I was on the #scitlap (Science Teach Like a Pirate) Twitter chat last night, and a comment came up about breaking down the four walls of the classroom to engage and connect students with the real world. People were sharing their ideas and experiences, and I thought back to a meeting I attended in the fall at our local high school. We observed a pre-calculus class as it participated in a video conference using a program called Nepris. The presenter was a young mechanical engineer who gave examples of how various pre-calculus and trigonometry principals were used to create and analyze blueprints. Using real plans on the screen, he walked the students through a set of actual calculations he had to complete. In addition to the technical lesson, he also talked about his high school and college experiences, his work history, and even the perks of working for his company. Student were able to text questions into the Nepris system, and the presenter was able to see and answer them in real-time.

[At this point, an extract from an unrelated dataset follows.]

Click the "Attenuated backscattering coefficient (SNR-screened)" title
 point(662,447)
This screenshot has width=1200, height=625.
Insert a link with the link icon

Nepris is a non-profit organization local to me in North Texas, and their goal is engage students in STEM subjects at all levels. They have opened up their free dashboard to allow teachers to submit session requests based on their curricular needs. When an industry expert responds to a request, he/she is connected with the teacher so that they can communicate to plan and set goals for the session together. If you are short on time and can’t wait for someone to sign up for a personalized live session, teachers can also browse recorded sessions to find something that matches your needs.
I really liked how the presentation had technical/instructional components, as well as opportunities for students to learn about the presenter as a person. These students were mostly 10th graders, so they were interested in hearing about how he chose the right college and major, and if he was able to get a job when he graduated. The program is fairly new, so I’m sure that things will be changing and growing in the near future. But Nepris is definitely something that I would love to include regularly in my Science classroom.